Explore the material -
1. List the usernames of everyone who posted in the forum thread below about the ranch hitch gooseneck adapter.
2. From the forum thread below about the ranch hitch gooseneck adapter, reproduce the text from "## Joonbee (Jan" up to and including "the item descriptions.".
3. According to the forum thread below about the ranch hitch gooseneck adapter, about how many times had the seller used the adapter?

Passage provided -
- - - -
# Sold Ranch Hitch Gooseneck Sold



## Joonbee (Jan 18, 2008)

I changed my setup with the new trailer and don't need this anymore. It is a ranch hitch gooseneck to 5th wheel adapter with 8" offset and added safety chains. I can meet someone to help with delivery or get shipping quotes, if needed. It retailed for almost $550 and I used it about 8 times since I bought it this spring, so it's pretty much new.

Feel free to email me with any questions. ([email protected])

Here are some links to the item descriptions.

Ranch hitch w/8" offset

Safety chain collar

Jim


----------



## Oregon_Camper (Sep 13, 2004)

Subject is confusing.

Are you asking for this message to be deleted?


----------



## rdvholtwood (Sep 18, 2008)

Oregon_Camper said:


> Subject is confusing.
> 
> Are you asking for this message to be deleted?
- - - -
Given material -
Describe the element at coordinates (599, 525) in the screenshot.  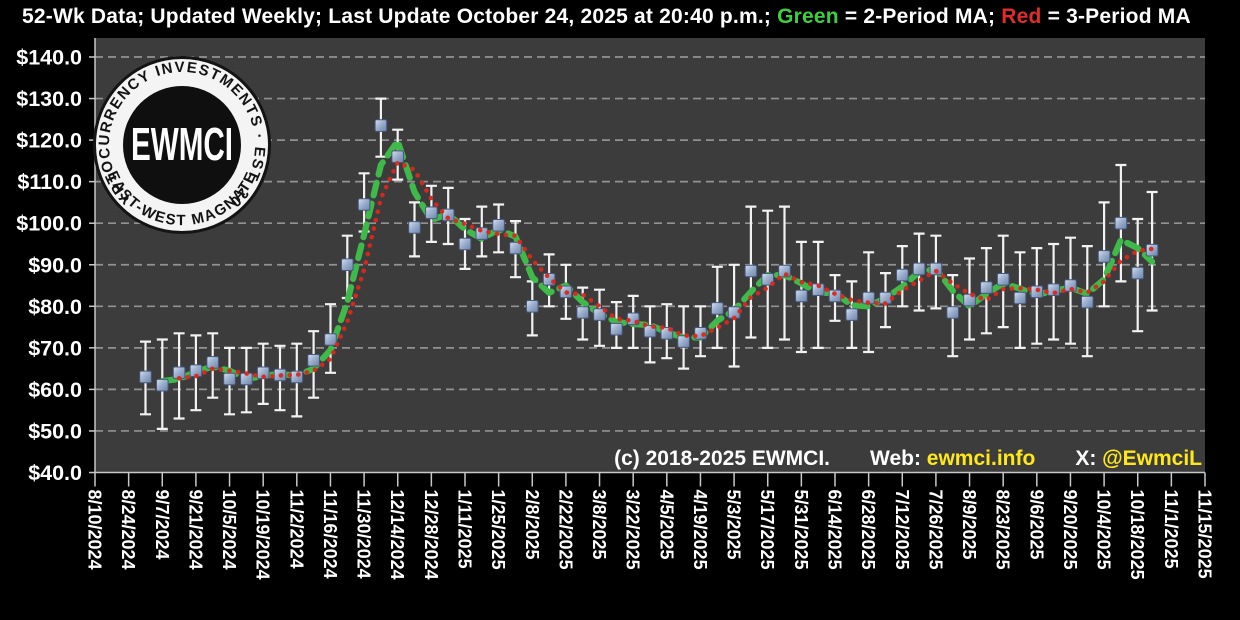
I see `x-tick-label: 3/8/2025` at that location.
- - - -
Outputs for the tasks -
1.
Joonbee
Oregon_Camper
rdvholtwood

2.
## Joonbee (Jan 18, 2008)

I changed my setup with the new trailer and don't need this anymore. It is a ranch hitch gooseneck to 5th wheel adapter with 8" offset and added safety chains. I can meet someone to help with delivery or get shipping quotes, if needed. It retailed for almost $550 and I used it about 8 times since I bought it this spring, so it's pretty much new.

Feel free to email me with any questions. ([email protected])

Here are some links to the item descriptions.

3. About 8 times.